It took me three times to hear it from different people before I fully realized The question, “Let me ask you this, Lewis, are you FOR growing government?” was a baited question. By the third time, I realized it was rehearsed and work shopped, like “Lewis, if you were indicted for being a Christian, would there be enough evidence to convict you?”

The second one caused me to think when I heard it several decades ago. The first one worries me. Both can be intimidating but for different reasons. Actually, my favorite is the question released by the encyclopedia salesman visiting poor rural folk that basically conveyed, “you don’t want your children growing up as dumb as you are, do you?”

Let me get one point on the table. I’m not a Democrat. I’m not a Republican. And I’m not Tea Party. They are all liars, and none of them care about me or my future or my family’s future. They are all self-serving and exist to make themselves look good and their opponents look bad. So there.

This blog is mostly about the question in the subject line.

I’m for the old fashion truth. Facts. Looking for the heart behind the words. Wanting to adhere to the Athenian Oath about leaving this place better than I found it. I’m pretty simple. I don’t like labels that color me inside or outside somebody’s circle. I struggle to be a good listener, and I don’t enjoy being around those who don’t listen. I like civil conversation. Take a few minutes to view this TedTalk clip. After 68 years, 44 in local government, I am still a student. A curious student with a desire to match what I am learning and the words I am hearing with that I am seeing with my own eyes – and verify or confirm independently.

########################################

■ **Work instructions**: In the blog post above, how many years does the writer say they spent in local government?

########################################

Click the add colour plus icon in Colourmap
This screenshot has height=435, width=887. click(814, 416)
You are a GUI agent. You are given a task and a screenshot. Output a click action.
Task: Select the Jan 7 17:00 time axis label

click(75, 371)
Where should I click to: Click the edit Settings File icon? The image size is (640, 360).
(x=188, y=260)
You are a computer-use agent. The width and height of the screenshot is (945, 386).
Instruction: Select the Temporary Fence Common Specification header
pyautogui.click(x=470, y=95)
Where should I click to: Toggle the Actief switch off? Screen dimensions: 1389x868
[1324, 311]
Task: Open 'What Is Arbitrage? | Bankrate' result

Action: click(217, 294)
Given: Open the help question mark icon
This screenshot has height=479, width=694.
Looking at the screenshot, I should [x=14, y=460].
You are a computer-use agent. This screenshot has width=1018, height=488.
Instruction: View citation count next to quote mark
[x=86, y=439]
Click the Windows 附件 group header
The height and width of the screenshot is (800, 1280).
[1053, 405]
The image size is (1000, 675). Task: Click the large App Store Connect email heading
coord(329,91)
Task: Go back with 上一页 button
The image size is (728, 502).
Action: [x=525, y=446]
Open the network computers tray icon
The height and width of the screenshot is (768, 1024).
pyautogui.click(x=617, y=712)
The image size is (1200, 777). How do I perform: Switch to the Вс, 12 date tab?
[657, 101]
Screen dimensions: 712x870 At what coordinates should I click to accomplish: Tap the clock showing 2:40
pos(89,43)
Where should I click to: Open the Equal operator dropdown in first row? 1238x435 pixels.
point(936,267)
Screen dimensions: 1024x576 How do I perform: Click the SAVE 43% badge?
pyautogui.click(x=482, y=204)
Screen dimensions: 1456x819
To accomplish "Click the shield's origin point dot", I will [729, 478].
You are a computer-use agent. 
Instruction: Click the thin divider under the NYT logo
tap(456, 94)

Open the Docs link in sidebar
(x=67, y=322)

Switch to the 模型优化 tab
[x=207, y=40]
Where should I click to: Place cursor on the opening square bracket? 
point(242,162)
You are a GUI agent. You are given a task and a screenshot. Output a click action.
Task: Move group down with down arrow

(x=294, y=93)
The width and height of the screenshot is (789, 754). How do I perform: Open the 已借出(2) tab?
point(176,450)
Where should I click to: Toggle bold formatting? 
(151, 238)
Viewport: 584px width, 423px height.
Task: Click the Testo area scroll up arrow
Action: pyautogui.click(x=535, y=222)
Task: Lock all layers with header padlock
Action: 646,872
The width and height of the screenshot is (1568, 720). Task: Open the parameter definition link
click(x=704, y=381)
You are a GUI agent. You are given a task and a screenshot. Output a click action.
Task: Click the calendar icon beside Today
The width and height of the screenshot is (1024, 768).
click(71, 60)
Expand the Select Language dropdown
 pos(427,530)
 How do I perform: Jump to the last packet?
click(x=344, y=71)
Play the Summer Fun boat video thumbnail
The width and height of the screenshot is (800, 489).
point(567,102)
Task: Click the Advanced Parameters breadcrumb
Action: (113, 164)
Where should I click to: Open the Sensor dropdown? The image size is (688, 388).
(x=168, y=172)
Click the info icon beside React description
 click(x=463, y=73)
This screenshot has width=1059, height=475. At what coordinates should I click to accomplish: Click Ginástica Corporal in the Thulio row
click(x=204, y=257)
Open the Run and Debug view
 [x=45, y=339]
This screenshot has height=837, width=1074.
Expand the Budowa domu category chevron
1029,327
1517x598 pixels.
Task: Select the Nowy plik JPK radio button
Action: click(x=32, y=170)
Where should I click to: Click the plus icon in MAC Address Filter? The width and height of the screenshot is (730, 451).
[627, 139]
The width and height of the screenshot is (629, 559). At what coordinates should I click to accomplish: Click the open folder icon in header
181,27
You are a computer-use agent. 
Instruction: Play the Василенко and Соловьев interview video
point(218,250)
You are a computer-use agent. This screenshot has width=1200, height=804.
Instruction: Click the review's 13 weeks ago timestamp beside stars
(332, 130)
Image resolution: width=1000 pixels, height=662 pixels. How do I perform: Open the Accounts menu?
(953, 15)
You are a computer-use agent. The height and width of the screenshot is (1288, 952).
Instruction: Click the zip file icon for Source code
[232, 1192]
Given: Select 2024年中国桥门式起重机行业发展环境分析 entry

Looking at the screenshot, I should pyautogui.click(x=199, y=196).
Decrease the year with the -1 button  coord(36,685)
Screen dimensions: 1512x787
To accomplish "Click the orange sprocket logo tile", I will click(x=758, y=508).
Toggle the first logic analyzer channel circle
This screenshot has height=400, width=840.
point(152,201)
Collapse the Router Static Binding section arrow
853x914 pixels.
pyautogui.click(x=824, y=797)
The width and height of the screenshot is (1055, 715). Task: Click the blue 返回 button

########################################

■ **Finished exercise**: 44 years.